Read Html File In Python Using Pandas
Last Updated :
24 Apr, 2025
In Python, Pandas is a powerful library commonly used for data manipulation and analysis. While it's primarily used for working with structured data such as CSV files, Excel spreadsheets, and databases, it's also capable of reading HTML files and extracting tabular data from them. In this article, we'll explore how to read an HTML file in Python using Pandas, along with practical examples and explanations.
Read HTML Files in Python Using Pandas
Below are the possible approaches to Read HTML Files in Python Using Pandas.

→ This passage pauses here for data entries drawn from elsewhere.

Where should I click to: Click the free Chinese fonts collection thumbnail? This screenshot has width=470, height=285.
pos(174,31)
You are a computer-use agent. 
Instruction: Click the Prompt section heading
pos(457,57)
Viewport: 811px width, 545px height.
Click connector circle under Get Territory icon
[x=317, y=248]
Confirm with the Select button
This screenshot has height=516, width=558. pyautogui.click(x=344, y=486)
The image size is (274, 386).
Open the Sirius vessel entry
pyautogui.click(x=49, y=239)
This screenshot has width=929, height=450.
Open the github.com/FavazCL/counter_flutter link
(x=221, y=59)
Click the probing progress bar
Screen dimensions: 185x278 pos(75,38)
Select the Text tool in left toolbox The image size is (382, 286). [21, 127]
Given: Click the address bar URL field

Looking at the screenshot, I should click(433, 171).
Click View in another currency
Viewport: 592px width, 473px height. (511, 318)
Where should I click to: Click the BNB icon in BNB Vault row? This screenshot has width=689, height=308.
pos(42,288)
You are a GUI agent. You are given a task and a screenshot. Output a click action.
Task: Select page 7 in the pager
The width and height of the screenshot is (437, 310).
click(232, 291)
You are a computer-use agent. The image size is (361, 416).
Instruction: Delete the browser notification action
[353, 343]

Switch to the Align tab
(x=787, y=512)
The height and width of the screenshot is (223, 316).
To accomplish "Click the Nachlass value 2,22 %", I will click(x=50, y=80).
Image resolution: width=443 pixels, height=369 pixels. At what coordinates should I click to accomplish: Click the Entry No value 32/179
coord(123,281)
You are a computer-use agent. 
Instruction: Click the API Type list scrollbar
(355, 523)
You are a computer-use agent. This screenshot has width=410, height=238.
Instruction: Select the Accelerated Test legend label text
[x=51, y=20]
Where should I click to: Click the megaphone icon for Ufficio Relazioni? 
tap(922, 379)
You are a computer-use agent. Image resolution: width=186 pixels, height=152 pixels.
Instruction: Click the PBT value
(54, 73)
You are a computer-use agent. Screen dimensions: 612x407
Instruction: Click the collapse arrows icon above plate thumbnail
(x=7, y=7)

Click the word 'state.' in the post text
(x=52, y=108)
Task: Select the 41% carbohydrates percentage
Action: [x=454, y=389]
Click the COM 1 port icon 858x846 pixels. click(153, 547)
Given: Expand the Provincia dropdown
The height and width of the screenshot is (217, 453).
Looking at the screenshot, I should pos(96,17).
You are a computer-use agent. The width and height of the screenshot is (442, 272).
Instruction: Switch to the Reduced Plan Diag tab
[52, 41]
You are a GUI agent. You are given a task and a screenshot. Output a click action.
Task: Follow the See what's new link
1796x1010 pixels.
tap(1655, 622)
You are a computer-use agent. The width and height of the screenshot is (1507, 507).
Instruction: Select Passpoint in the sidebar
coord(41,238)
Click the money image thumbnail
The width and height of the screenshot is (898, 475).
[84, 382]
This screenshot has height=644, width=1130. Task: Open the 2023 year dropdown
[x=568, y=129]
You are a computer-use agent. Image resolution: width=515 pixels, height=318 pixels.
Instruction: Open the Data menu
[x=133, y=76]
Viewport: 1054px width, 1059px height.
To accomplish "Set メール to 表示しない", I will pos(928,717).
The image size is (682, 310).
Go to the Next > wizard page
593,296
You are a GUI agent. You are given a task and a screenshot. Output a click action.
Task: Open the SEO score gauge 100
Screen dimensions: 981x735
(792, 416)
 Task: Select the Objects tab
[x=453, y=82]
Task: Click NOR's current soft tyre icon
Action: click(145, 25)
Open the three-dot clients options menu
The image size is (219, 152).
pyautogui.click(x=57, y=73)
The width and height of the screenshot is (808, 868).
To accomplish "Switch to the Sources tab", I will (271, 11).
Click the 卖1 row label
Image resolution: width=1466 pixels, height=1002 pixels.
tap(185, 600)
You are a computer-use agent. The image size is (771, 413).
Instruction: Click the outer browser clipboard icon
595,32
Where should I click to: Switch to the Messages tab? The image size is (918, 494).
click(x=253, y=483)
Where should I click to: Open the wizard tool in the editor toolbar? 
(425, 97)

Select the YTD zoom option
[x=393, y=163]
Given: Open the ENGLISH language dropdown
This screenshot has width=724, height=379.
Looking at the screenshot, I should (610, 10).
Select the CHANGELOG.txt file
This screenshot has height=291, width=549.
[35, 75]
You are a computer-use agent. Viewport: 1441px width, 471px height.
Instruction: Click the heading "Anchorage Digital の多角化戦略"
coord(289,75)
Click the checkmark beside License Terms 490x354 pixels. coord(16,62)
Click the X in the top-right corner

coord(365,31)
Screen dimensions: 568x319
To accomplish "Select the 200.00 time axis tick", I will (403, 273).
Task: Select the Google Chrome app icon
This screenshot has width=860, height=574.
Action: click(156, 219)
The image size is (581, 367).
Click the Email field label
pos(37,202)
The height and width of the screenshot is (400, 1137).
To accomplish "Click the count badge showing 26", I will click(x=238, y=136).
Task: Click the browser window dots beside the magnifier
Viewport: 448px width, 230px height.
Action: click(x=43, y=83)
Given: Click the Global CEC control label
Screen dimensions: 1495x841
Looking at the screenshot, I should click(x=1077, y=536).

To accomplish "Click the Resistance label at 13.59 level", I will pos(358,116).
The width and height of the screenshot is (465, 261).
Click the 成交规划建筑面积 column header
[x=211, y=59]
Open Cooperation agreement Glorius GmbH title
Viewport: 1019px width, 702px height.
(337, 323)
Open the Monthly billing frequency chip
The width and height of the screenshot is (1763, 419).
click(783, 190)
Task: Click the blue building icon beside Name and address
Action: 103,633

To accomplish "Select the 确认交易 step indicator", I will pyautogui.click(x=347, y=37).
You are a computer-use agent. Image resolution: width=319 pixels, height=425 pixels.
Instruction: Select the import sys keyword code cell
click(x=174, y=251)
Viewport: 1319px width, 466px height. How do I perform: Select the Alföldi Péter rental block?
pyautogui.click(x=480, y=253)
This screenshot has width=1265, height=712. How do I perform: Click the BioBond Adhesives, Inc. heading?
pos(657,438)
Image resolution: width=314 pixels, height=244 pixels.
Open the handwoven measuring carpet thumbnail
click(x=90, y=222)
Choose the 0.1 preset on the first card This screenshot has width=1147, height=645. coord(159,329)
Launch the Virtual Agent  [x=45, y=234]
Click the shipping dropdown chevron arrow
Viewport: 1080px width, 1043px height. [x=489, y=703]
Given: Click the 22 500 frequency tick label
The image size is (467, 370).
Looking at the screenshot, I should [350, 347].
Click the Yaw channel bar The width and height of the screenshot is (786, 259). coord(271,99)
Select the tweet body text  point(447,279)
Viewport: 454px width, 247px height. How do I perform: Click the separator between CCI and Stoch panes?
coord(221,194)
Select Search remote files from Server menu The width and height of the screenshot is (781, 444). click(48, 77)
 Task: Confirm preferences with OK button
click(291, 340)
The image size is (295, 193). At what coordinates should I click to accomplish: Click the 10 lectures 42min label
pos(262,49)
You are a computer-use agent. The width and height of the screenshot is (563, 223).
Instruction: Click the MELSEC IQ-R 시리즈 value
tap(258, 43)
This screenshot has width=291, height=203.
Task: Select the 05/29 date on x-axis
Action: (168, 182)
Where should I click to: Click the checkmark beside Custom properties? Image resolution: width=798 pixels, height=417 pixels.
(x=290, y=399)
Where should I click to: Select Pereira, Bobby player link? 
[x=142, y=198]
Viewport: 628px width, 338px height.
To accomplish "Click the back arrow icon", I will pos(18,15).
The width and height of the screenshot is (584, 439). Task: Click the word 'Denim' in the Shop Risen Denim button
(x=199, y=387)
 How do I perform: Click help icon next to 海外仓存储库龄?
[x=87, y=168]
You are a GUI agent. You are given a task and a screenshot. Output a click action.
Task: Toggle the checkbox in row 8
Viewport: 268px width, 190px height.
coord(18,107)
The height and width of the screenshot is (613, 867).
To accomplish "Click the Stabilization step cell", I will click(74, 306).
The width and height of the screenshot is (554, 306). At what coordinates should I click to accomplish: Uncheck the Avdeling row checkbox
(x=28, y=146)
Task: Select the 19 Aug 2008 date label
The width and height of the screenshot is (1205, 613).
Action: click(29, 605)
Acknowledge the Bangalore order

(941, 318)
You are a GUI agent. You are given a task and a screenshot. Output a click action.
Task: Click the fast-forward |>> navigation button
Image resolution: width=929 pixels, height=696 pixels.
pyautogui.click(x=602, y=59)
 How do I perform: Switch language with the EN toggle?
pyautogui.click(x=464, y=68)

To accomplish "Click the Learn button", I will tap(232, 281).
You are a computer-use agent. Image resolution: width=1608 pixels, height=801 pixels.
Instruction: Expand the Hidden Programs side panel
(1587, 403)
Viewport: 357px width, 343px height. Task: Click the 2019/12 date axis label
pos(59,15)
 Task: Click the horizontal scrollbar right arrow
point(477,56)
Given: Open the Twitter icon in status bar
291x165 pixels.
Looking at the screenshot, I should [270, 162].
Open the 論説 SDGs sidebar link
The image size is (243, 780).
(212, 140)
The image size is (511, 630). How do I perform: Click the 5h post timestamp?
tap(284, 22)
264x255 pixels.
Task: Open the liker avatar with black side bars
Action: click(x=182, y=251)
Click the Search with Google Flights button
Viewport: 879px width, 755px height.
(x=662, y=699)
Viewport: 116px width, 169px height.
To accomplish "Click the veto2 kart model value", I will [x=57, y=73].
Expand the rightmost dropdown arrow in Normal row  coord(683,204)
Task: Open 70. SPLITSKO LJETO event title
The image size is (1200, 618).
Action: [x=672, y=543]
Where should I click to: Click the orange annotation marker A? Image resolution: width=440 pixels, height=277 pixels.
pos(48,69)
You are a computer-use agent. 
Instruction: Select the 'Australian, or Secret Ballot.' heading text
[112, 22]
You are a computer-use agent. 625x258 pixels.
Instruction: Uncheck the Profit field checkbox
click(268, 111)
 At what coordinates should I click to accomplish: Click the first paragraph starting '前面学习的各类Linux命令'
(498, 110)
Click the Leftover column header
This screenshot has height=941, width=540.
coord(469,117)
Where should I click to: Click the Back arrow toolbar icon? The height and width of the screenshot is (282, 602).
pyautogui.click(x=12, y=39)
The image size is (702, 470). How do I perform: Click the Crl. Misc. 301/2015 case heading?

- Using read_html() Function
- Using BeautifulSoup with read_html()
- Using requests with read_html()
- Using lxml parser with read_html()
Read HTML Files Using read_html() Function
This approach directly uses the read_html() function provided by pandas. This function is specifically designed to parse HTML tables and return a list of DataFrames corresponding to the tables found in the HTML content. It's a convenient method when dealing with simple HTML files containing tabular data.
Python3
import pandas as pd
def read_html_with_read_html(file_path):
# Read HTML file into DataFrame using read_html()
df = pd.read_html(file_path)[0]
return df
# File path
html_file_path = 'data/geeks_for_geeks.html'
# Read HTML file using read_html() function
df = read_html_with_read_html(html_file_path)
# Display DataFrame
print("Approach 1 Output:")
print(df)
HTML
<!DOCTYPE html>
<html>
<head>
<title>Table Example</title>
</head>
<body>
<table border="1">
<tr>
<th>Name</th>
<th>Topic</th>
<th>Difficulty</th>
</tr>
<tr>
<td>Introduction to Python</td>
<td>Python</td>
<td>Beginner</td>
</tr>
<tr>
<td>Data Structures</td>
<td>Algorithms</td>
<td>Intermediate</td>
</tr>
<tr>
<td>Machine Learning Basics</td>
<td>Machine Learning</td>
<td>Advanced</td>
</tr>
</table>
</body>
</html>
Output:
Approach 1 Output: Name Topic Difficulty
0 Introduction to Python Python Beginner
1 Data Structures Algorithms Intermediate
2 Machine Learning Basics Machine Learning Advanced
Read HTML Files Using BeautifulSoup with read_html()
In this approach, we first use the BeautifulSoup library to parse the HTML file and extract tables from it. BeautifulSoup provides more flexibility in navigating and extracting specific elements from HTML documents. We then pass the extracted tables to the read_html() function to convert them into DataFrames.
Python3
import pandas as pd
from bs4 import BeautifulSoup
def read_html_with_beautiful_soup(file_path):
# Read HTML file
with open(file_path, 'r') as f:
# Parse HTML using BeautifulSoup
soup = BeautifulSoup(f, 'html.parser')
# Find all tables in the HTML
tables = soup.find_all('table')
# Read tables into DataFrame using read_html()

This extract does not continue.